Show every line of the data that contains the string "computer".

- - - - -

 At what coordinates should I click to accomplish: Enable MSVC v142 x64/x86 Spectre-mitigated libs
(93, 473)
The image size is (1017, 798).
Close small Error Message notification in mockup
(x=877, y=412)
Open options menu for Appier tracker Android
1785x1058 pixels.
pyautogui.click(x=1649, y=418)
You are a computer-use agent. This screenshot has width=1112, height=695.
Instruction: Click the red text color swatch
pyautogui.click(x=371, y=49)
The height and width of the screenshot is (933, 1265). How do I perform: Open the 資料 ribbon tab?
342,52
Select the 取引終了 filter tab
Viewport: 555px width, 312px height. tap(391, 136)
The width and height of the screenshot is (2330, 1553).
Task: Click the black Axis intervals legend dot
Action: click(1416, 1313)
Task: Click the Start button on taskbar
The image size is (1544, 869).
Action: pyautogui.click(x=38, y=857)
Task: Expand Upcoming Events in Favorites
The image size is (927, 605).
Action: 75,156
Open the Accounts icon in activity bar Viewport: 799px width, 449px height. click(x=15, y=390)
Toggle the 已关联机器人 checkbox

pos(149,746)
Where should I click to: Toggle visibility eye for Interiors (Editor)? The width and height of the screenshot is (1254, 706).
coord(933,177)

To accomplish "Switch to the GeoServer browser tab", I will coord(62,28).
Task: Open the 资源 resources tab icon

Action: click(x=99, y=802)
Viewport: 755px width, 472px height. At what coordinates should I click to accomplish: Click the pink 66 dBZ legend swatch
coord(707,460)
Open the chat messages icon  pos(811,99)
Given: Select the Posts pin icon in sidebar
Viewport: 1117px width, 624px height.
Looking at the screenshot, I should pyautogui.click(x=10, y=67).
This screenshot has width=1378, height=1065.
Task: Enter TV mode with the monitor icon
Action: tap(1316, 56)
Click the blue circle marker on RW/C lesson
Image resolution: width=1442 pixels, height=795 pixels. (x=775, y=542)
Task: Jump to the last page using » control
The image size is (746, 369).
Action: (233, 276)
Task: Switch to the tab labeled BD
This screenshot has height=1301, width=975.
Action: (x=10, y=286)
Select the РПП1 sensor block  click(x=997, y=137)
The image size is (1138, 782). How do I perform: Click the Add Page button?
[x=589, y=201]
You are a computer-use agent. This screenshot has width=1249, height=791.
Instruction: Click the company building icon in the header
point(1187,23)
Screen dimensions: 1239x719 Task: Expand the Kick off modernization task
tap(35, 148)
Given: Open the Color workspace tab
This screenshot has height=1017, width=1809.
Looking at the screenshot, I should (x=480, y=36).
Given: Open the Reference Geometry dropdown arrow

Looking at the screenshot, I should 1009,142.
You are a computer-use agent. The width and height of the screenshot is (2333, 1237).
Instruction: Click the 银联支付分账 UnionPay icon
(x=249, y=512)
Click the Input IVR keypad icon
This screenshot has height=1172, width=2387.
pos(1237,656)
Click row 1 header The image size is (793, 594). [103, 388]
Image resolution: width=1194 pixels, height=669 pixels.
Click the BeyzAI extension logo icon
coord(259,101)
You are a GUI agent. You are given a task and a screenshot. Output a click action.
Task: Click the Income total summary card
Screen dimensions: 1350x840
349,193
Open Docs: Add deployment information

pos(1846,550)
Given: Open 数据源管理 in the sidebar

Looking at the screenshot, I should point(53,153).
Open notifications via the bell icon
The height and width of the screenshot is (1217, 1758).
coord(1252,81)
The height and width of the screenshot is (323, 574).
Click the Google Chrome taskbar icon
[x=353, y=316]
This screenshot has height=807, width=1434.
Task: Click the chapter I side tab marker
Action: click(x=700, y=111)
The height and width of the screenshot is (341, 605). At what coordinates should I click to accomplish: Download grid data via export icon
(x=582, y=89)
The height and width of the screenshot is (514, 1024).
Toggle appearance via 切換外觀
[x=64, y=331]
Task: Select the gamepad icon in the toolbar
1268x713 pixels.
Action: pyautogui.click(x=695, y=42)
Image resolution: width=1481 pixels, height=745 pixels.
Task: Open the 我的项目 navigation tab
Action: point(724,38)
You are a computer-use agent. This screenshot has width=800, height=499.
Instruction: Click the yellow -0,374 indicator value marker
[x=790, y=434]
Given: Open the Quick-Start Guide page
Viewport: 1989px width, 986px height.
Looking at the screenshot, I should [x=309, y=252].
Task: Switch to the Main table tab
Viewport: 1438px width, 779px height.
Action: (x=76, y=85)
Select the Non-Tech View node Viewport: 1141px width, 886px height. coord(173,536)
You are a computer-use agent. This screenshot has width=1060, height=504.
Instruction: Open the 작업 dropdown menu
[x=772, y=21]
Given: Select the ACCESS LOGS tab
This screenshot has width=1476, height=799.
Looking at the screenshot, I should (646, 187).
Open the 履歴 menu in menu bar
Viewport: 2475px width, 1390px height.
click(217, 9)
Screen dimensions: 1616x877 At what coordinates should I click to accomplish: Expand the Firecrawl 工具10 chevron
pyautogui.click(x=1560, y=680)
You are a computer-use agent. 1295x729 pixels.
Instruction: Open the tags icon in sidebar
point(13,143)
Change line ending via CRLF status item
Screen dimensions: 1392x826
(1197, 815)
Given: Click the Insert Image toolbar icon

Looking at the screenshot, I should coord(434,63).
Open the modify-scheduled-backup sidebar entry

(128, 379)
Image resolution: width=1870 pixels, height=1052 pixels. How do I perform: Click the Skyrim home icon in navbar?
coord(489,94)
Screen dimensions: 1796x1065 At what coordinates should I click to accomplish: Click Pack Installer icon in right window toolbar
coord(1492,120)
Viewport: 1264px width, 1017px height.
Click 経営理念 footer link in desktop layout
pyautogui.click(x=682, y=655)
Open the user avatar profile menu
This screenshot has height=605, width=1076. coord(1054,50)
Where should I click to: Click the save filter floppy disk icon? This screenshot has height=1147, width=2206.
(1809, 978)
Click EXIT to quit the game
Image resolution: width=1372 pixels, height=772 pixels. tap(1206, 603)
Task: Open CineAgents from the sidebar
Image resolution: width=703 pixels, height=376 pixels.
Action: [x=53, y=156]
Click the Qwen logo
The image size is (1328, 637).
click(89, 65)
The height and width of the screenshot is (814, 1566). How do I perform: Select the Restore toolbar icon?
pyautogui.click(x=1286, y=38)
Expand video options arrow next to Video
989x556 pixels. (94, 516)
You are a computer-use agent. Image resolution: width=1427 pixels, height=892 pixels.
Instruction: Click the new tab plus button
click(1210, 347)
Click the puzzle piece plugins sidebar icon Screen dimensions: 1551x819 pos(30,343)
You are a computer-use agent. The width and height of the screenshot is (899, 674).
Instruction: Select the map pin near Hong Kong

- - - - -

• [ANSWER TO THIS TASK]
You are a computer-use agent. This screenshot has width=1112, height=695.
You are a computer-use agent. This screenshot has width=1249, height=791.
You are a computer-use agent. The width and height of the screenshot is (2333, 1237).
You are a computer-use agent. This screenshot has width=800, height=499.
You are a computer-use agent. This screenshot has width=1060, height=504.
You are a computer-use agent. 1295x729 pixels.
You are a computer-use agent. Image resolution: width=1427 pixels, height=892 pixels.
You are a computer-use agent. The width and height of the screenshot is (899, 674).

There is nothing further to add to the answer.